Bacteria that causes Legionnaires' disease found in water tests at Towson building; Water systems treated, minimizing danger


The bacteria that causes Legionnaires' disease was found in the water systems of a Towson office building where hundreds of state and county employees work, but the organism is probably no longer there, building managers and Baltimore County health officials said yesterday.

Testers from Clayton Environmental Consultants of Novi, Mich., took water samples in the 13-story Investment Building, off York Road in central Towson. The building's water systems were disinfected earlier this month, after an unidentified woman who works there was diagnosed with the disease.

Ten of 35 sites tested showed "low levels of legionella bacteria" in the roof cooling tower, the hot-water tank and one faucet, building officials announced yesterday.

It is unclear whether the worker, a county Health Department staffer, contracted the disease from the Investment Building.

"The preliminary laboratory report also indicates that the strain of bacteria present was not the same as the one that caused the [worker's] infection," read a letter distributed to building tenants yesterday.

Legionnaires' disease is contracted by breathing tiny water droplets contaminated with the legionella bacteria.

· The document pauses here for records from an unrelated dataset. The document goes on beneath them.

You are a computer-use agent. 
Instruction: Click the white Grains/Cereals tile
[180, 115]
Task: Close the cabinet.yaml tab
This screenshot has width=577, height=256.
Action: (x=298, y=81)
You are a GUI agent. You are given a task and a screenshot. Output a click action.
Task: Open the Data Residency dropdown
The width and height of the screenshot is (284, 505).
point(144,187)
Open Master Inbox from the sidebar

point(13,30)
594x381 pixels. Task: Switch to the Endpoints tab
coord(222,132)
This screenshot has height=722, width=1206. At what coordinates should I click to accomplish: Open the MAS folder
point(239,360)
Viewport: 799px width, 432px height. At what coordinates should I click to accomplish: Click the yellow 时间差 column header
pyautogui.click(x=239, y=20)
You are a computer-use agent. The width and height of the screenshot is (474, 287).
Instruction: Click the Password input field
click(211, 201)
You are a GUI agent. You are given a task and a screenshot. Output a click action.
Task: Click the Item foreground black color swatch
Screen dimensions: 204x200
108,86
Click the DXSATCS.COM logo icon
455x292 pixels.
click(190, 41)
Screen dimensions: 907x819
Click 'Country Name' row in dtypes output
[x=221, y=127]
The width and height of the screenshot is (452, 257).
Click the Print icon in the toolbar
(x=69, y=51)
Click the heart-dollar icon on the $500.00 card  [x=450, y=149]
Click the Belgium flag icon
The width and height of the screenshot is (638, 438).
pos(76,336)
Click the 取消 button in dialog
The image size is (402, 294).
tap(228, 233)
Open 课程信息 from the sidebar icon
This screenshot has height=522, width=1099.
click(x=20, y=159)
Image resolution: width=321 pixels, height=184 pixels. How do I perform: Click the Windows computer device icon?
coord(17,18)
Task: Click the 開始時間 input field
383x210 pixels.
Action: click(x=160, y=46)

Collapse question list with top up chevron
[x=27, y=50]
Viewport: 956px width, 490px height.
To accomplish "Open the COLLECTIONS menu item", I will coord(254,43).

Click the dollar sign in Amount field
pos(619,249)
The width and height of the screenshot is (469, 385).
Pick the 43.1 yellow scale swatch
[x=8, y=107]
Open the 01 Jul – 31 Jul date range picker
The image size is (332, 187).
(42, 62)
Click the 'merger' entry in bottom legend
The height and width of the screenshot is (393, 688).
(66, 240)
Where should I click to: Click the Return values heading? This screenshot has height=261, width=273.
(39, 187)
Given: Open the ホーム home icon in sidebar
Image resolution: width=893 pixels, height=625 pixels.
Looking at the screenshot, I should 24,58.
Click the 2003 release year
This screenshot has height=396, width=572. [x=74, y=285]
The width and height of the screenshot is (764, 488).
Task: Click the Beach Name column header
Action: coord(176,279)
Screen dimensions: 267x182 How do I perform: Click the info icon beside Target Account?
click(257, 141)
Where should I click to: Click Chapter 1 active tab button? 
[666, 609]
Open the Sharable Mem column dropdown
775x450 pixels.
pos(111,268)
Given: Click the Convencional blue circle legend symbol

The elderly and people with weak immune systems are most susceptible.

The disease can cause pneumonia, fever, chills and a cough. Between 5 percent and 15 percent of the 15,000 annual cases are fatal. Baltimore County has reported four cases this year.

Before the test results were available, the building was treated as if it were the source of an outbreak. Since Oct. 6, the cooling tower has been cleaned and treated with chlorine twice, the hot water system was pasteurized -- heated to kill harmful bacteria, and the cold water system was treated with chlorine to the level of a swimming pool.

"The important thing is, we have done all of the cleanup in the building that any public agency or private consultants have asked us to do," said Lee Baylin, a spokesman for building owners A.G.M. Realty Partners of New York.

"There have been no new reported cases of Legionnaires' disease in the building," Baylin said. "We've done everything that we can do to make it as safe as we can."

Baylin said the water systems would be retested next week for bacteria, along with further tests to determine whether the infected worker contracted the disease in the building.

"The fact that there hasn't been more cases is encouraging," said Clayton Environmental's Patrick Rafferty.

Dr. Michelle A. Leverett, the county health officer, said the chlorine treatment should ease concerns of employees.

No cases of Legionnaires' disease have ever been reported when the Centers for Disease Control protocol for cleaning buildings has been followed, she said. That protocol was followed in this case, she said.

"Based on past experience, we feel comfortable the building is safe," Leverett said.

The 700 workers in the building generally felt the same yesterday. While some acknowledged concern and wondered if they were being told the full story, others said they were comfortable that managers had acted properly.

"I'm glad they are doing what they are doing," said Pat Douglas, owner of the Kard Korner sundry shop on the ground floor. "They seem pretty thorough. The building is in better shape now than it's ever been in."